Uni Eropa Desak Transisi Demokrasi di Venezuela usai Diserang AS

- Uni Eropa desak AS untuk menghormati hukum internasional
- Italia mendukung intervensi AS di Venezuela
- Spanyol dan Slovakia kritik keras serangan AS di Venezuela
Jakarta, IDN Times - Komisi Eropa, pada Senin (5/1/2026), menyerukan transisi demokratik di Venezuela. Brussels meminta agar proses transisi ini juga melibatkan pemimpin oposisi Venezuela, Maria Corina Machado dan Edmundo Gonzalez Urrutia.
“Langkah selanjutnya adalah dialog untuk mencapai sebuah transisi demokrasi yang harus melibatkan Edmundo Gonzalez Urrutia dan Maria Corina Machado,” ungkap Juru Bicara Komisi Eropa, Anitta Hipper, dikutip dari EFE.
Pada awal 2025, Gonzalez Urrutia akhirnya memilih untuk mengasingkan diri ke Spanyol usai pemilihan presiden. Keputusan ini disebabkan ancaman penangkapan selama di bawah pemerintahan Presiden Venezuela, Nicolas Maduro.
1. Uni Eropa desak AS untuk menghormati hukum internasional
Kepala Wakil Luar Negeri Uni Eropa (UE), Kaja Kallas menghimbau agar semua pihak tetap tenang di tengah ketidakpastian rencana transisi di Venezuela. Ia mendesak AS agar menghormati hukum internasional.
“UE menyerukan di bawah semua situasi, prinsip hukum internasional dan Piagam PBB harus dipertahankan. UE mendorong untuk tetap tenang dan menghindari dari segala eskalasi lanjutan dan memastikan solusi damai di tengah krisis di Venezuela,” ujarnya, dikutip dari Euronews.
Brussels mendesak semua pihak untuk menghormati keinginan dari rakyat Venezuela. Dengan ini, Venezuela dapat bertransisi ke arah demokrasi dan menyelesaikan krisis saat ini sesuai harapan dari rakyatnya.
2. Italia mendukung intervensi AS di Venezuela
Perdana Menteri (PM) Italia, Giorgia Meloni mengatakan bahwa narasi pemerintah AS untuk mengintervensi Venezuela sah. Menurutnya, pejabat Venezuela saat ini sudah terlibat dalam penyelundupan narkoba.
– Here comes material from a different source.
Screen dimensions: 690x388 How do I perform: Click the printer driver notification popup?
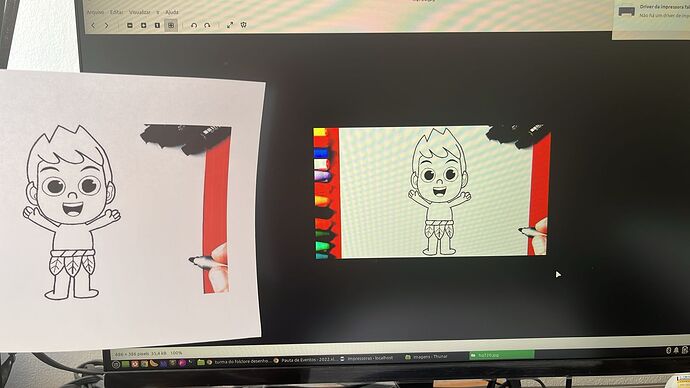point(651,13)
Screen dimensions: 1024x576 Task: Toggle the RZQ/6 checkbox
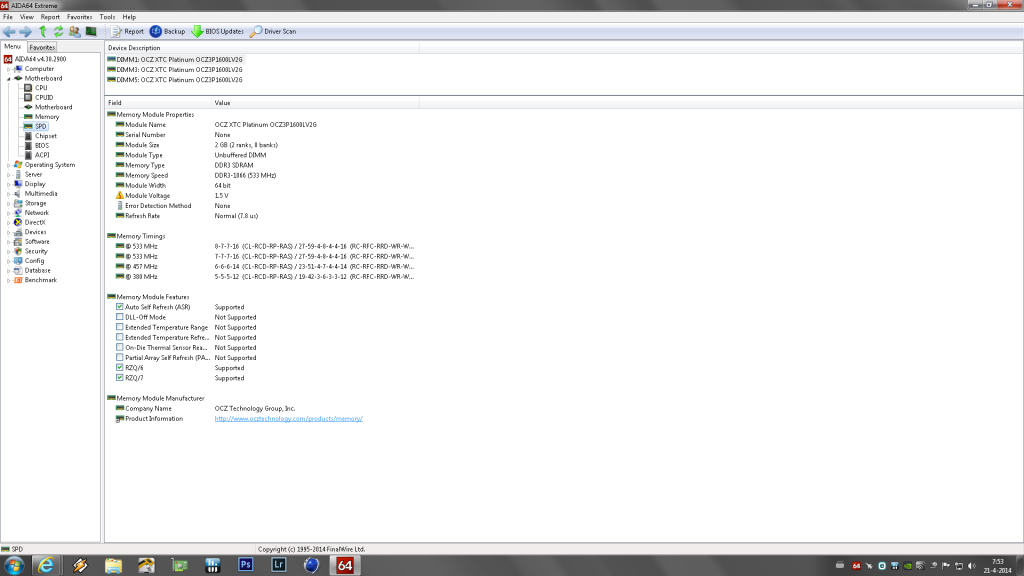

“Aksi militer eksternal bukanlah pola untuk mengakhiri rezim totaliter. Namun, terdapat legitimasi untuk intervensi defensif terhadap serangan hybrid dari penyelundup narkoba,” terangnya.
Di sisi lain, Prancis tidak banyak bersuara mengenai detail dari operasi AS di Venezuela. Namun, ia mengakui adanya kebahagiaan dari rakyat Venezuela usai lengsernya Maduro dari kursi orang nomor satu.
3. Spanyol dan Slovakia kritik keras serangan AS di Venezuela
Pada saat yang sama, PM Spanyol, Pedro Sanchez dan lima pemimpin negara Amerika Latin menjadi penentang keras serangan AS di Venezuela. Mereka menyebut bahwa Washington sudah jelas melanggar kedaulatan suatu negara merdeka.
Tak hanya Sanchez, PM Slovakia, Robert Fico ikut menentang serangan AS di Venezuela. Ia menilai bahwa negara-negara berkekuatan besar dapat melakukan seenak mereka, tapi PBB juga mengalami masalah tersendiri.